Il concetto è stato ribadito anche da Lamberto Frescobaldi, presidente del consiglio nazionale di UIV (Unione italiana Vini). “Salvare il vigneto significa ripopolare le zone, togliere il vigneto significa tornare all’abbandono, chiediamo che un eventuale piano di abbandono dei vigneti possa essere considerato a condizione che siano esclusi i vigneti delle aree collinari e montane”. In merito alla questione dei fondi europei Frescobaldi ha ribadito che “oltre ad essere costati circa 3 miliardi di euro hanno favorito un progressivo spopolamento delle vigne in pianura”.
Contrario anche Federvini. La presidente Micaela Pallini richiede uno studio più approfondito “perché un vigneto non si può accendere e spegnere come una macchina, quello che chiediamo è che il sistema dovrebbe ragionare sul futuro, dove sta andando il mercato, così da poter aiutare l’agricoltore a piantare viti giuste”.

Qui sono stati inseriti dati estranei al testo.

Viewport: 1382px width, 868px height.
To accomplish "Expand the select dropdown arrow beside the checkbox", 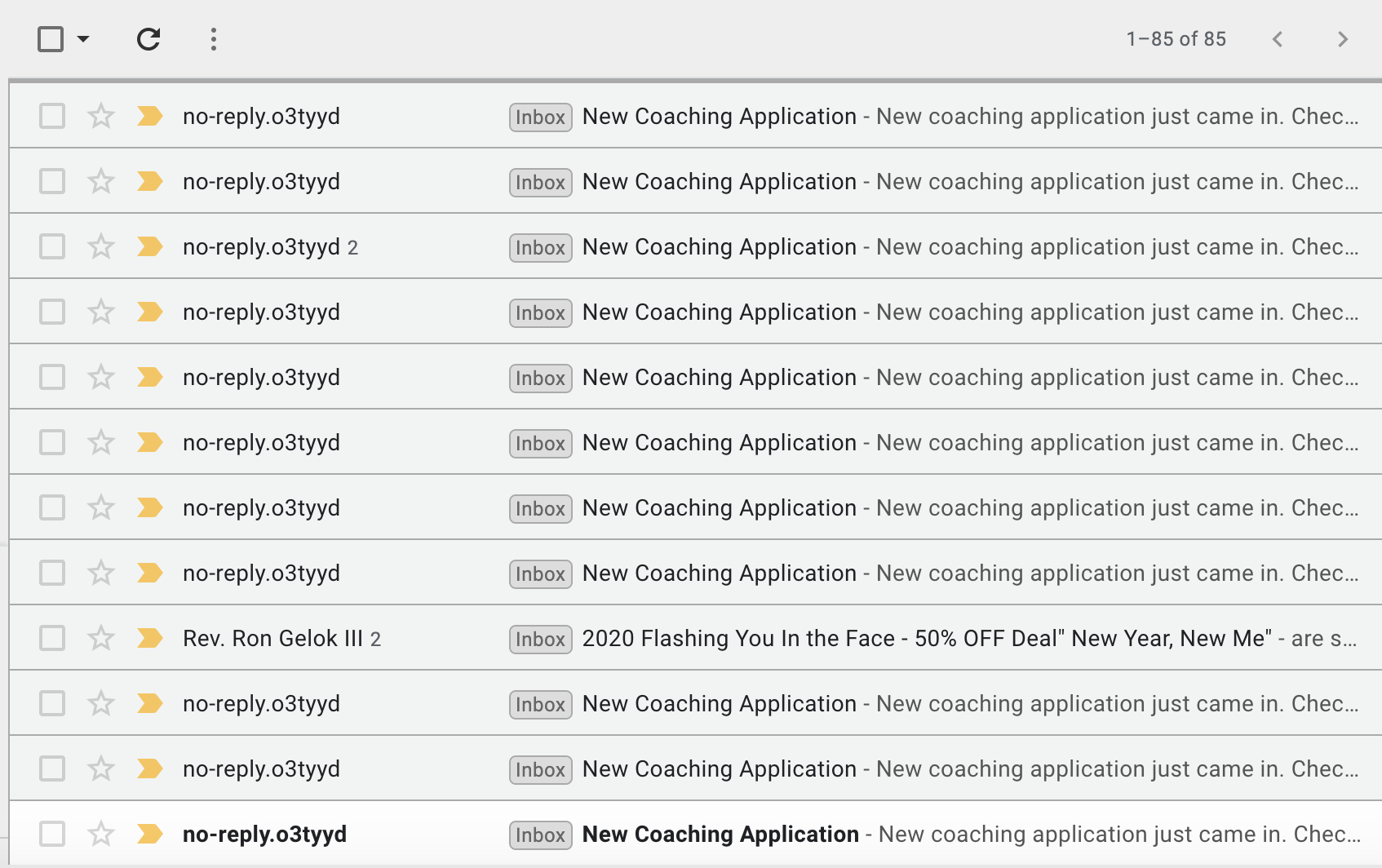I will [x=83, y=39].
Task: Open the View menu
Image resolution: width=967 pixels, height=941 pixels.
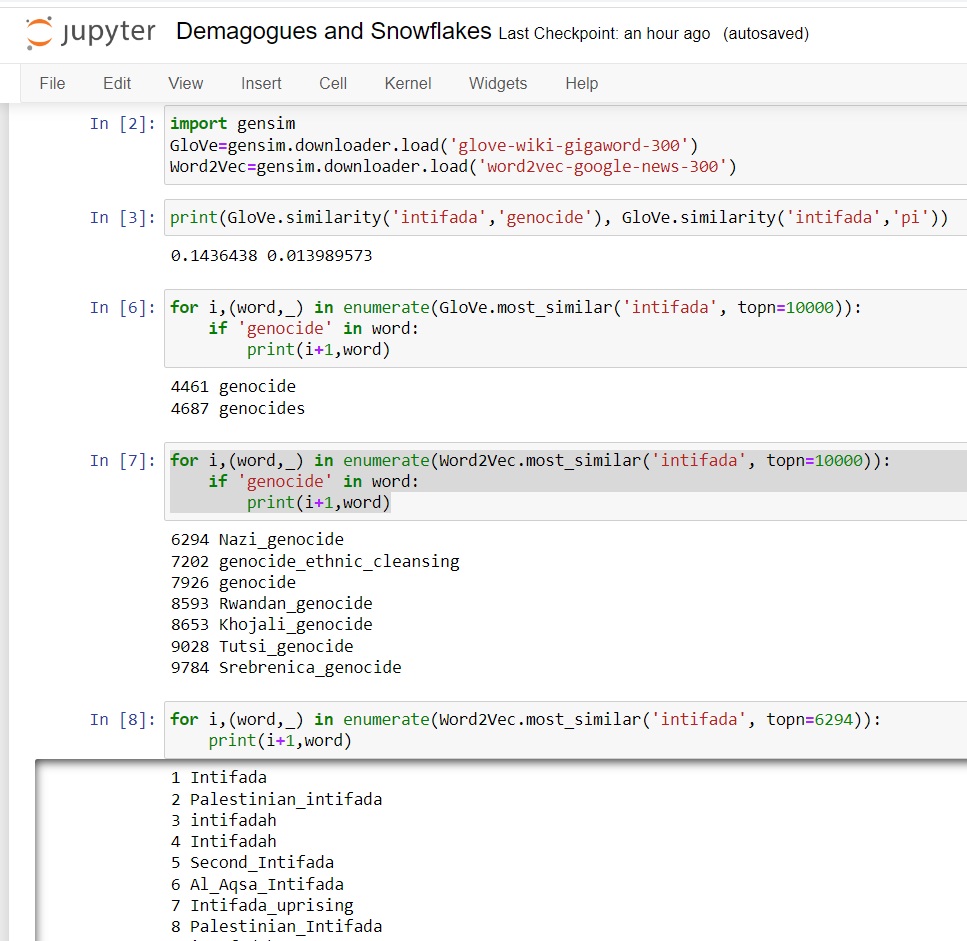Action: coord(185,84)
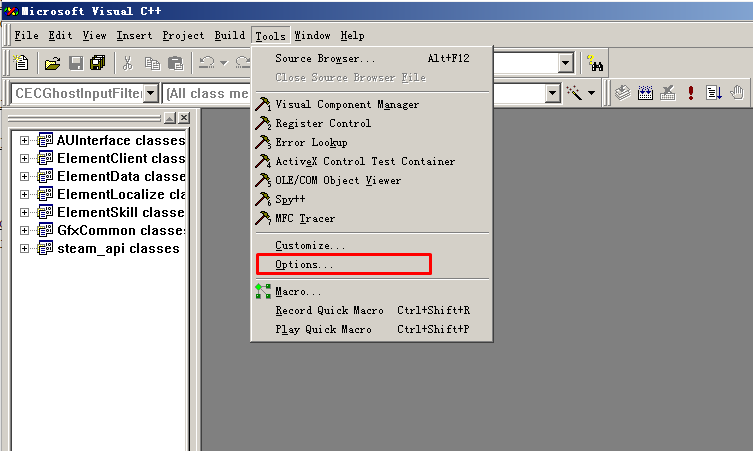
Task: Click the Cut scissors icon
Action: pos(128,63)
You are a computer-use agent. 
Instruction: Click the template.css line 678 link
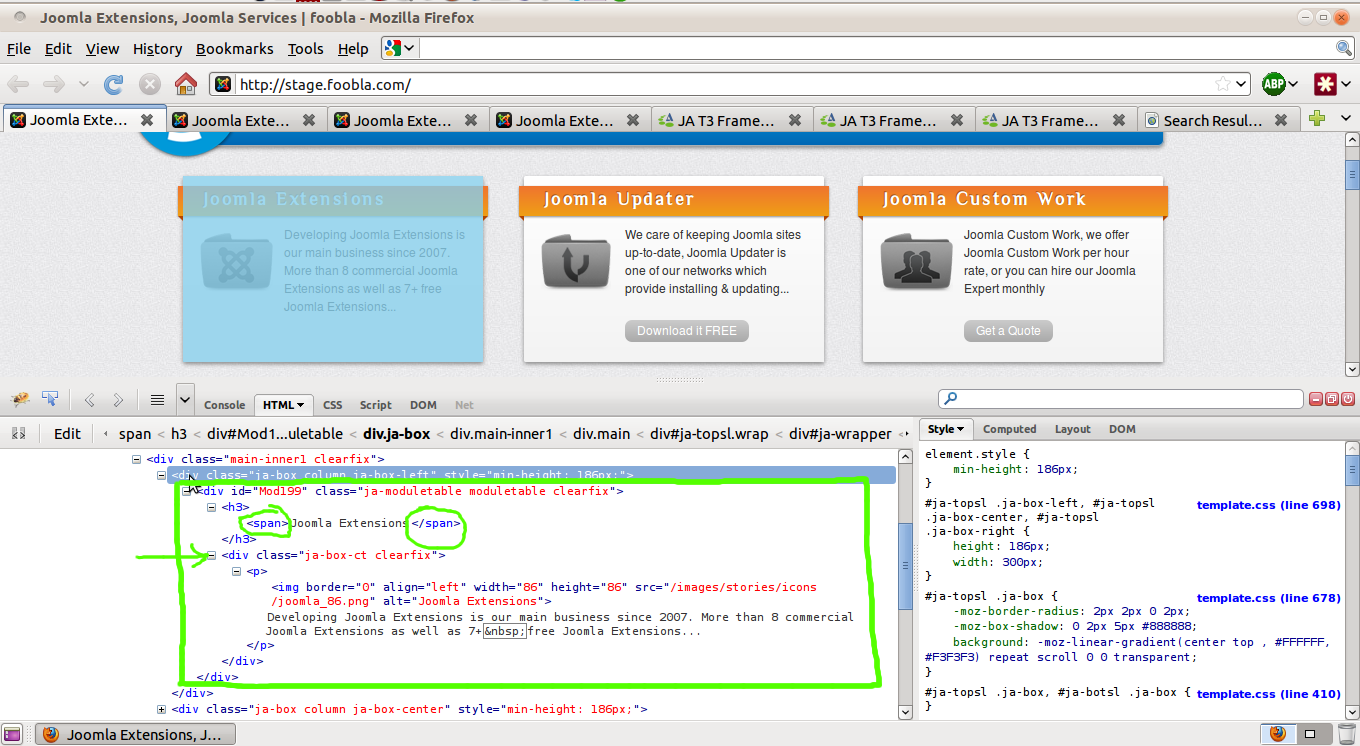click(1268, 598)
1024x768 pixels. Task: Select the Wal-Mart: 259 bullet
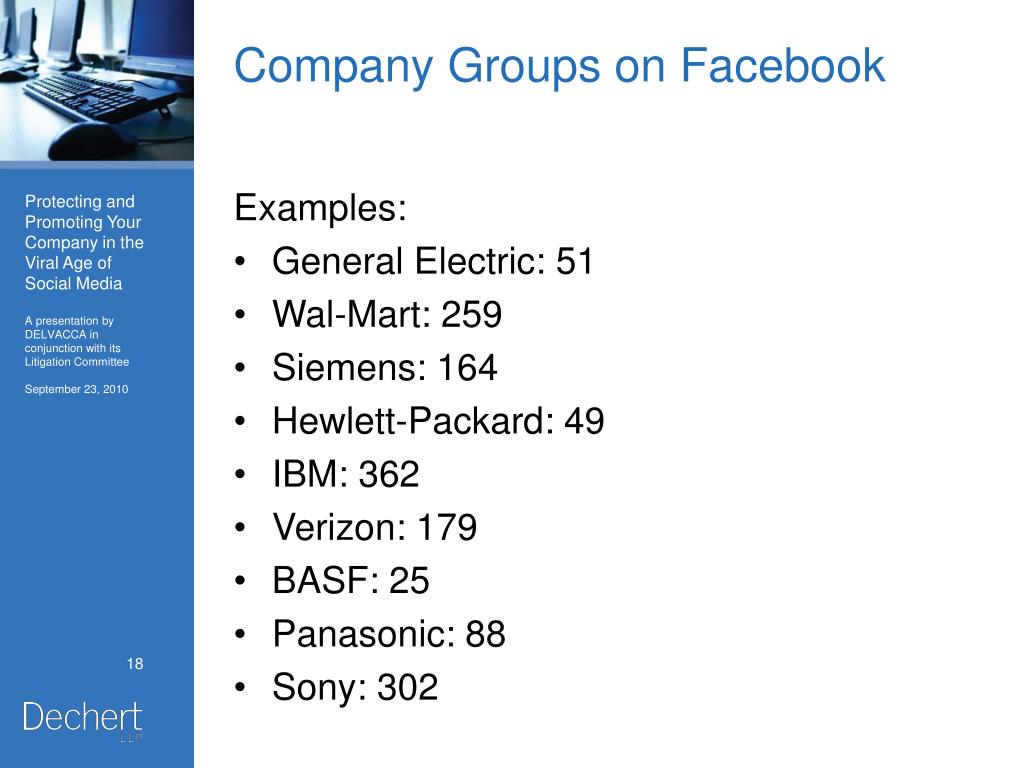(387, 314)
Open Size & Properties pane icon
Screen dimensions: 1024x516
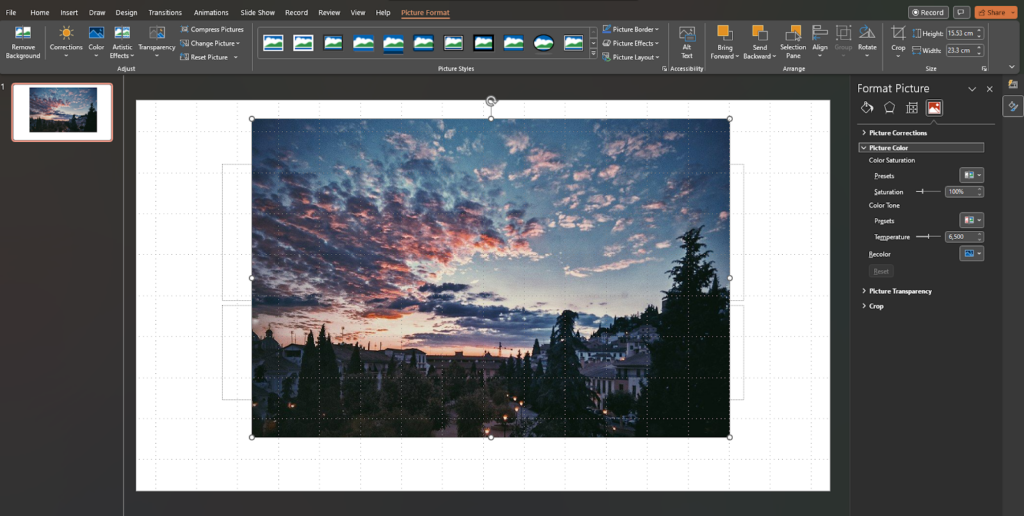[x=912, y=108]
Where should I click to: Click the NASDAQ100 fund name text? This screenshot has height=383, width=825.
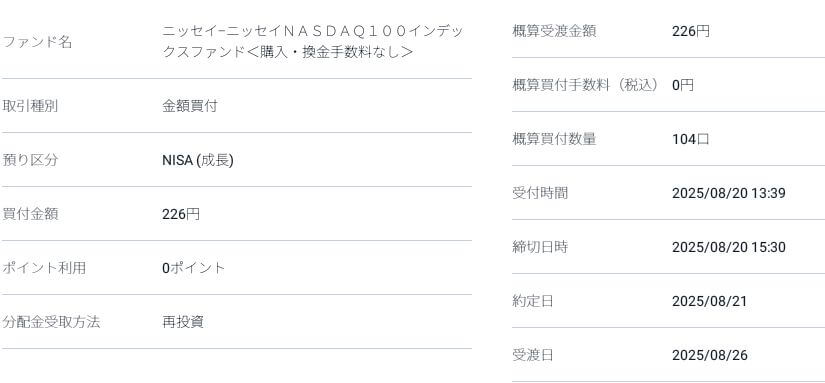tap(313, 42)
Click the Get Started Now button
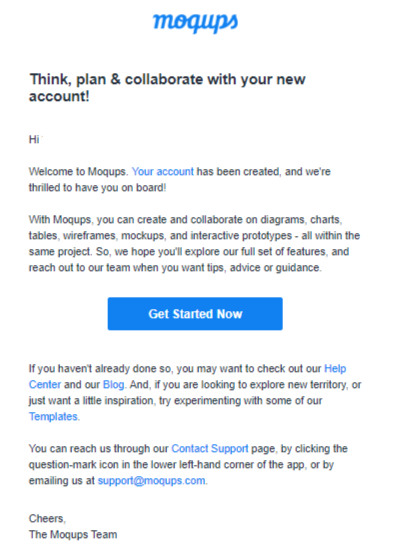This screenshot has width=396, height=553. click(195, 314)
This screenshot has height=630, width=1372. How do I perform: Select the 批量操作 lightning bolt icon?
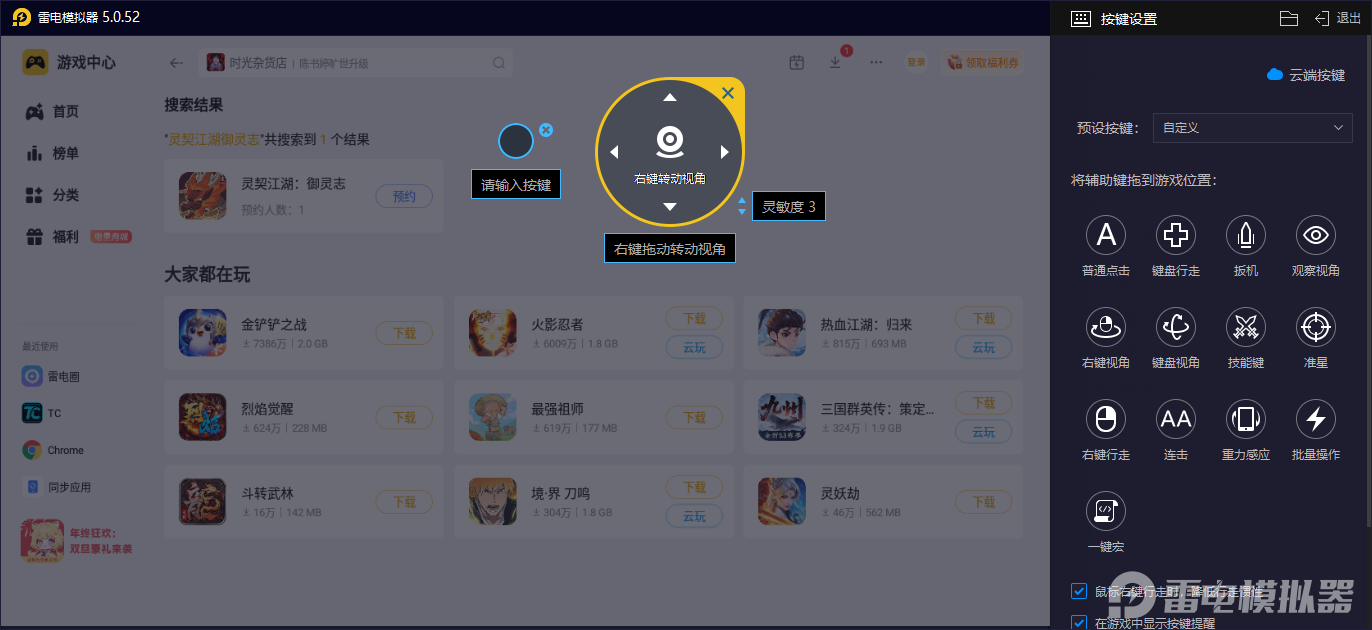click(x=1316, y=419)
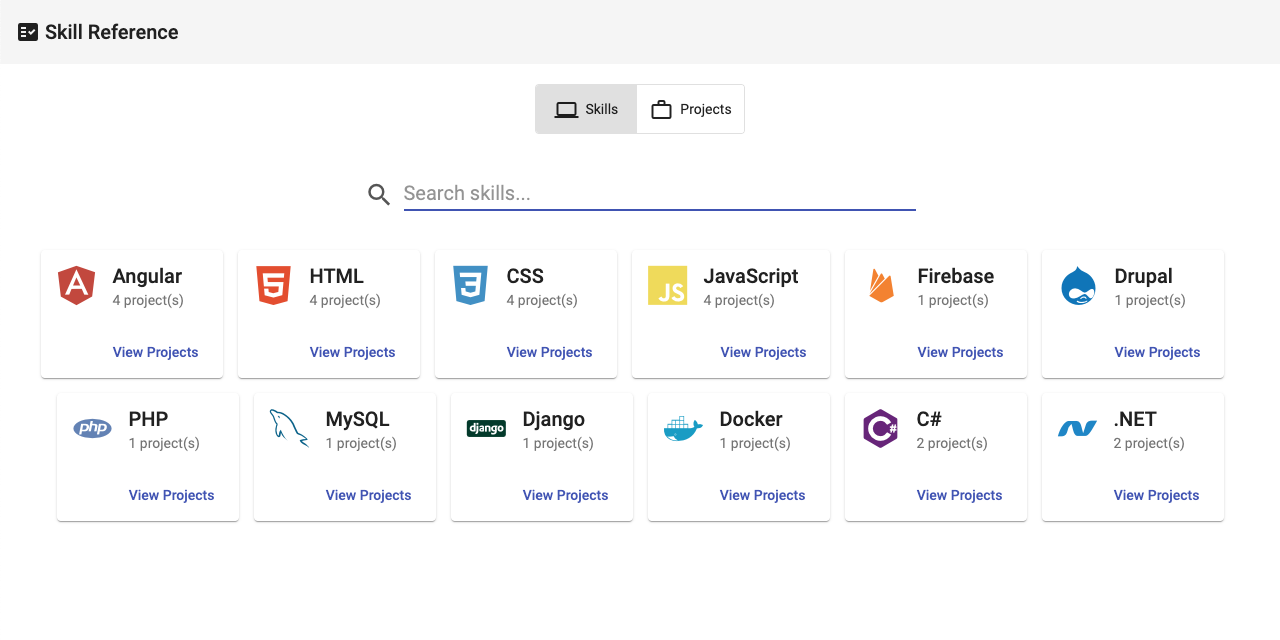1280x640 pixels.
Task: Select the Skills tab
Action: tap(586, 108)
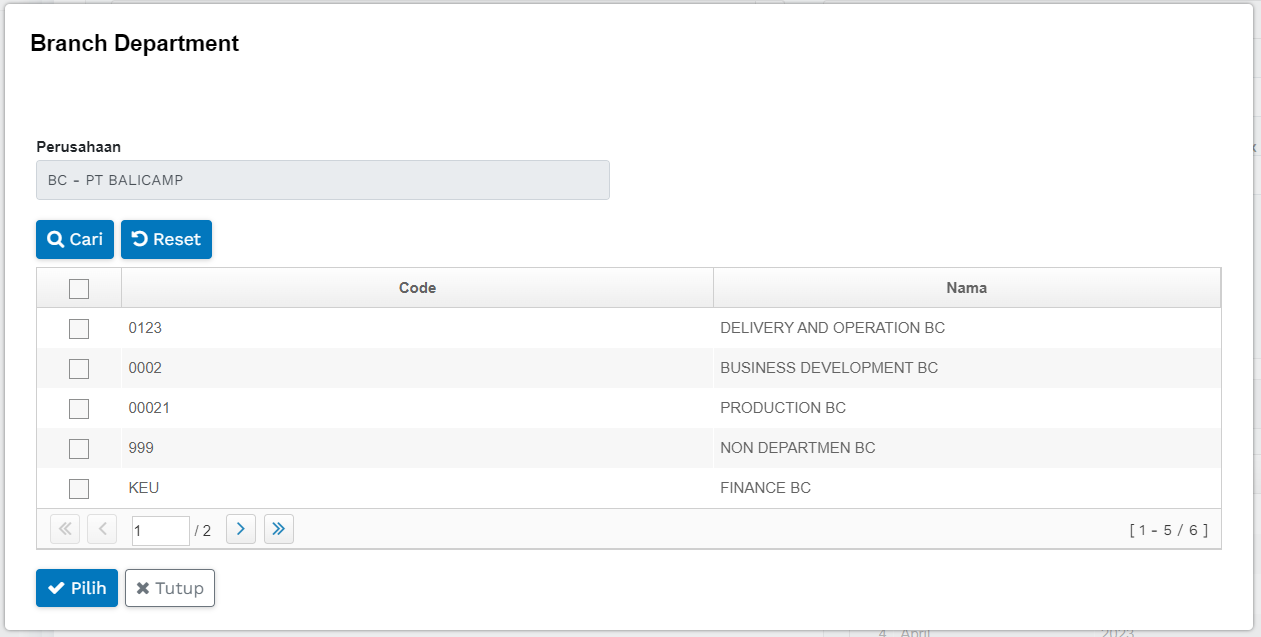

Anche Francesco Lollobrigida, ministro dell’agricoltura e della sovranità alimentare, non ha chiuso all’idea di “immaginare colture che sostituirebbero gli attuali vigneti”, ma ha anche ammesso che “ad oggi non c’è una richiesta in questo senso anche se si può lavorare per modulare una produzione di alta qualità”.